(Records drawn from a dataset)
▶

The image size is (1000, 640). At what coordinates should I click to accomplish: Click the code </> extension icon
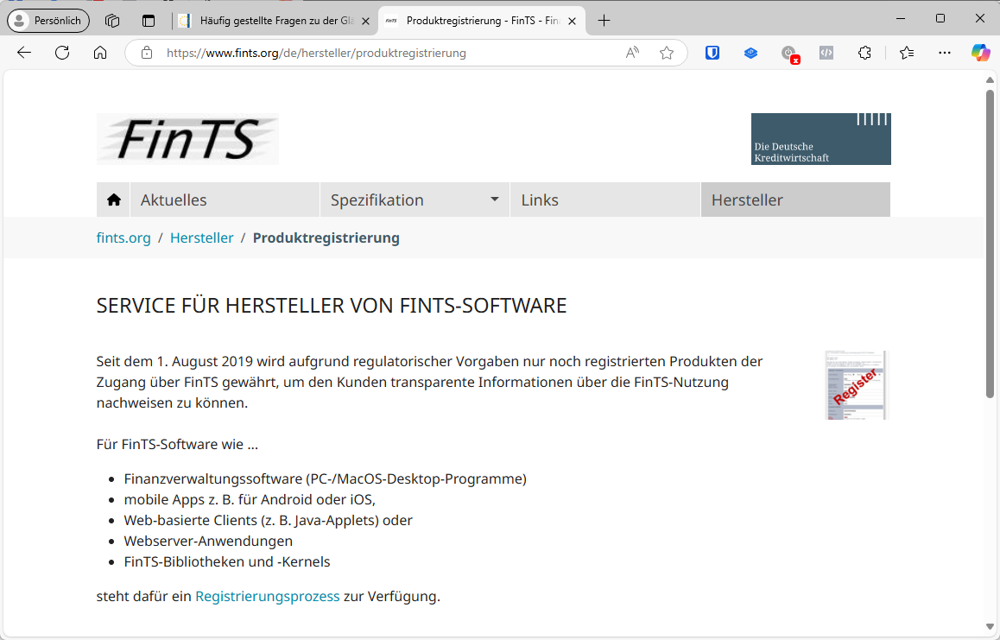pyautogui.click(x=826, y=53)
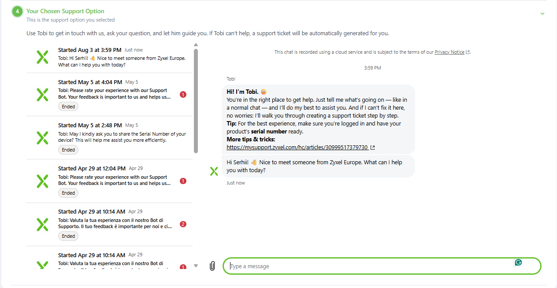The image size is (557, 288).
Task: Open conversation started Apr 29 at 12:04 PM
Action: pyautogui.click(x=109, y=181)
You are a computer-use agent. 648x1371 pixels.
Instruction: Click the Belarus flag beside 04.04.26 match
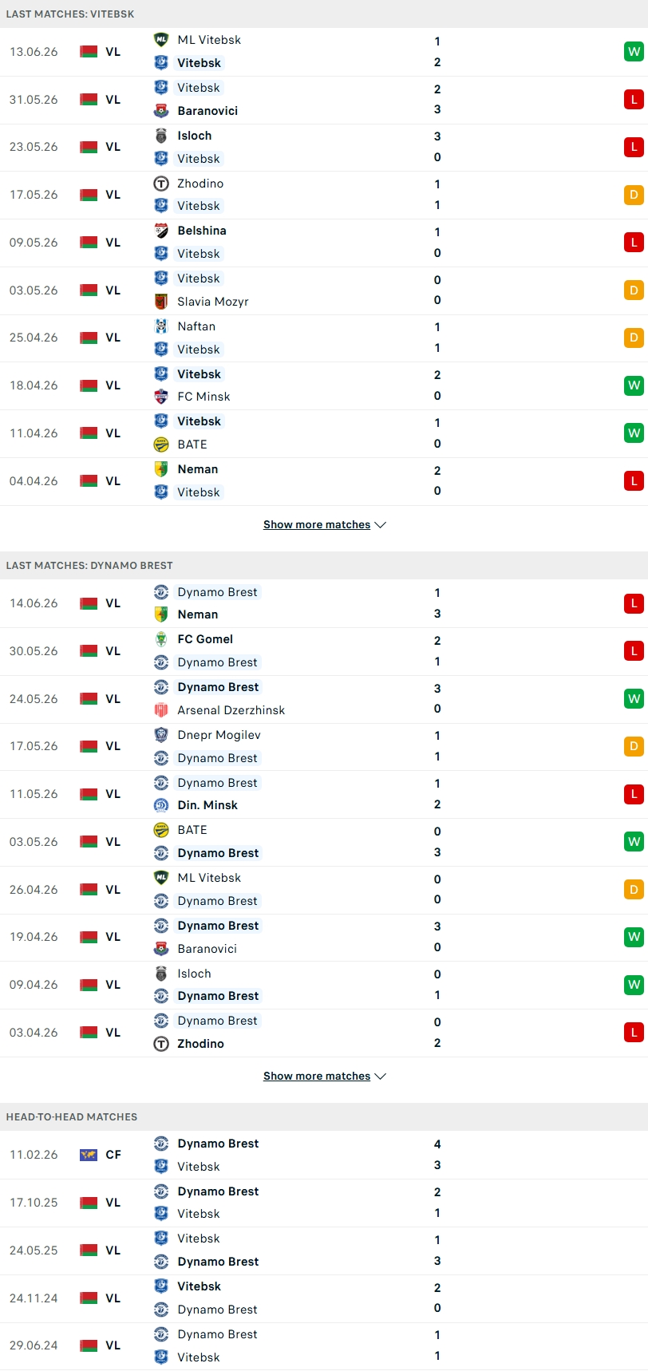coord(89,481)
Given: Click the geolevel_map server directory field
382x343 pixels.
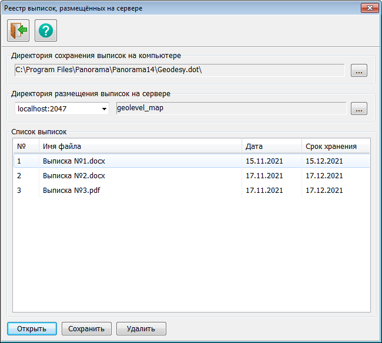Looking at the screenshot, I should click(230, 108).
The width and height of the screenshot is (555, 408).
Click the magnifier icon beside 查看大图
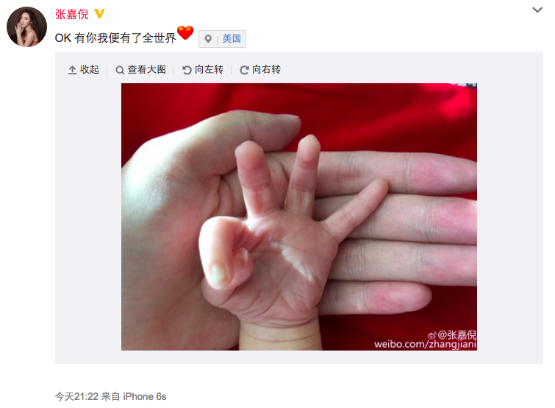[120, 70]
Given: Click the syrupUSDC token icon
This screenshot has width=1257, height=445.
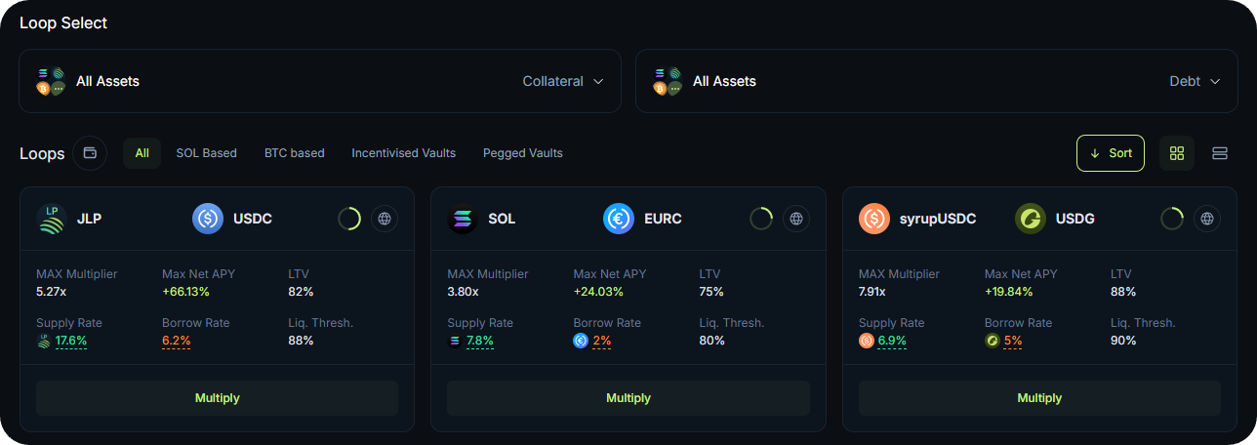Looking at the screenshot, I should tap(874, 220).

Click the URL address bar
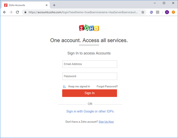point(83,12)
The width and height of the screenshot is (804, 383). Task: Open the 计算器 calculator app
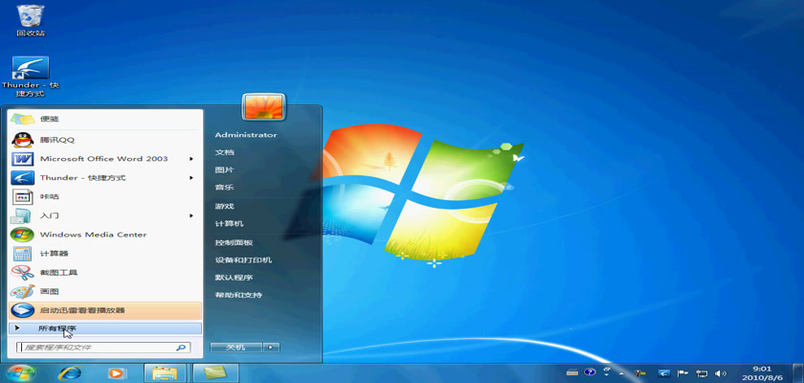54,253
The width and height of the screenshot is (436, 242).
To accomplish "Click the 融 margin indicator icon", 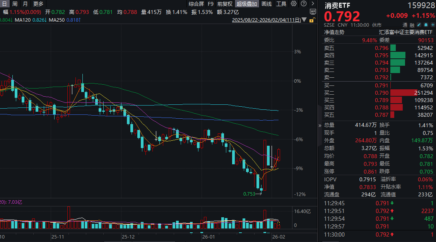I will 412,24.
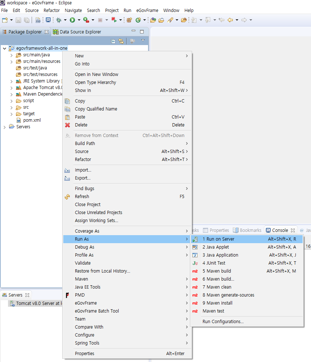This screenshot has height=362, width=311.
Task: Collapse the egovframework-all-in-one project
Action: pos(4,48)
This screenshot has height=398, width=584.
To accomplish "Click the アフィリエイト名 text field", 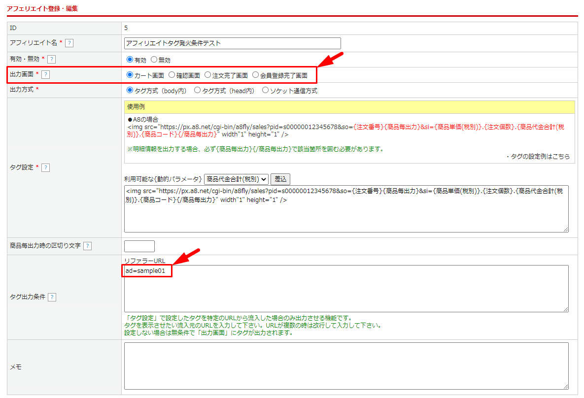I will (232, 43).
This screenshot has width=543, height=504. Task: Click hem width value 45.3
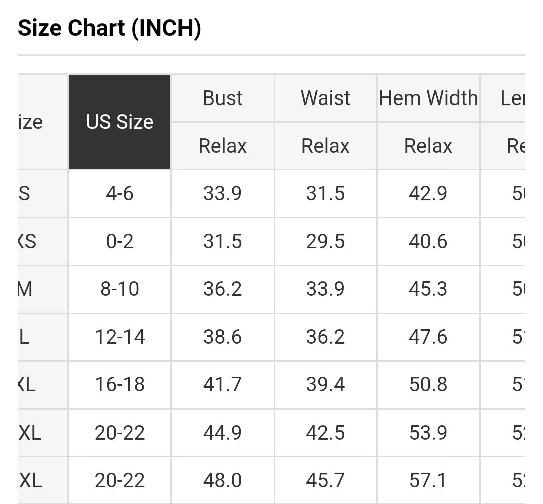pyautogui.click(x=428, y=289)
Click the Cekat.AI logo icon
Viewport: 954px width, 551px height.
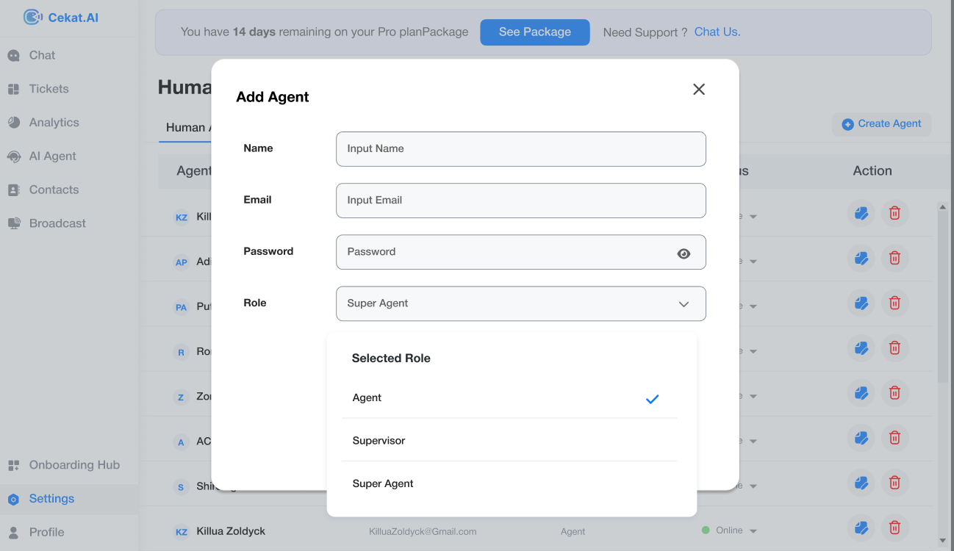tap(32, 17)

◀

Reproduce the records above exactly, but only from the line containing "Click the Cekat.AI logo icon" through the last line, both included, and without any pictures.

Answer section:
Click the Cekat.AI logo icon
Viewport: 954px width, 551px height.
tap(32, 17)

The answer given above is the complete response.